## GIVEN DATA
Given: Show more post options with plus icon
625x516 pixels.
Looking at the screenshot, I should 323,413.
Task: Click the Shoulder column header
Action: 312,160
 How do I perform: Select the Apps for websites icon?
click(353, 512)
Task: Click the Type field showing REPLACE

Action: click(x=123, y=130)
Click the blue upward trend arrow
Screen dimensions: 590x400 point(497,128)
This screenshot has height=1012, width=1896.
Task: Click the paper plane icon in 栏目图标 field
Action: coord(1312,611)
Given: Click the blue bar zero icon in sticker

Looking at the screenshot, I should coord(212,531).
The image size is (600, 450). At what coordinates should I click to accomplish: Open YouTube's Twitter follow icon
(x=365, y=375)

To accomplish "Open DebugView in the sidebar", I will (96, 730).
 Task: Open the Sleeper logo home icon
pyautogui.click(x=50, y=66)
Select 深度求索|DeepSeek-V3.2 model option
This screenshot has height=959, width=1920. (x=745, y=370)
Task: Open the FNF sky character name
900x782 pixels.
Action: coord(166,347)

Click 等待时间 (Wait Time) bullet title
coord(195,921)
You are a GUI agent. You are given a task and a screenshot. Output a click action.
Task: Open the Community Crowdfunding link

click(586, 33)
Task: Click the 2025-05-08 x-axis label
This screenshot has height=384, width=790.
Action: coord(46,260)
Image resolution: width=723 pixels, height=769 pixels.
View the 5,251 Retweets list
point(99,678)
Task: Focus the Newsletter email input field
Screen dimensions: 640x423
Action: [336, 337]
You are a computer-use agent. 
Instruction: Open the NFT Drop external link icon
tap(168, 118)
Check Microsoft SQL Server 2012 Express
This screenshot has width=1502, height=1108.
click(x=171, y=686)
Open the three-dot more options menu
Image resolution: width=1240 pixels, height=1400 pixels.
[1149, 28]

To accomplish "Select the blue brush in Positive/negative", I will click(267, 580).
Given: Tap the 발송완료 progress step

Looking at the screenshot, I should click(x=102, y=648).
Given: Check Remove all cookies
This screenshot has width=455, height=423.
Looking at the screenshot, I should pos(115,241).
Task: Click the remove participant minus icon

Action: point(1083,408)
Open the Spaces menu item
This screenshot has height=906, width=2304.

## TASK DIRECTIONS
Check each line of the data above for the string "menu", and copy the ones that have it.

## FINISHED EXERCISE
Open the three-dot more options menu
Open the Spaces menu item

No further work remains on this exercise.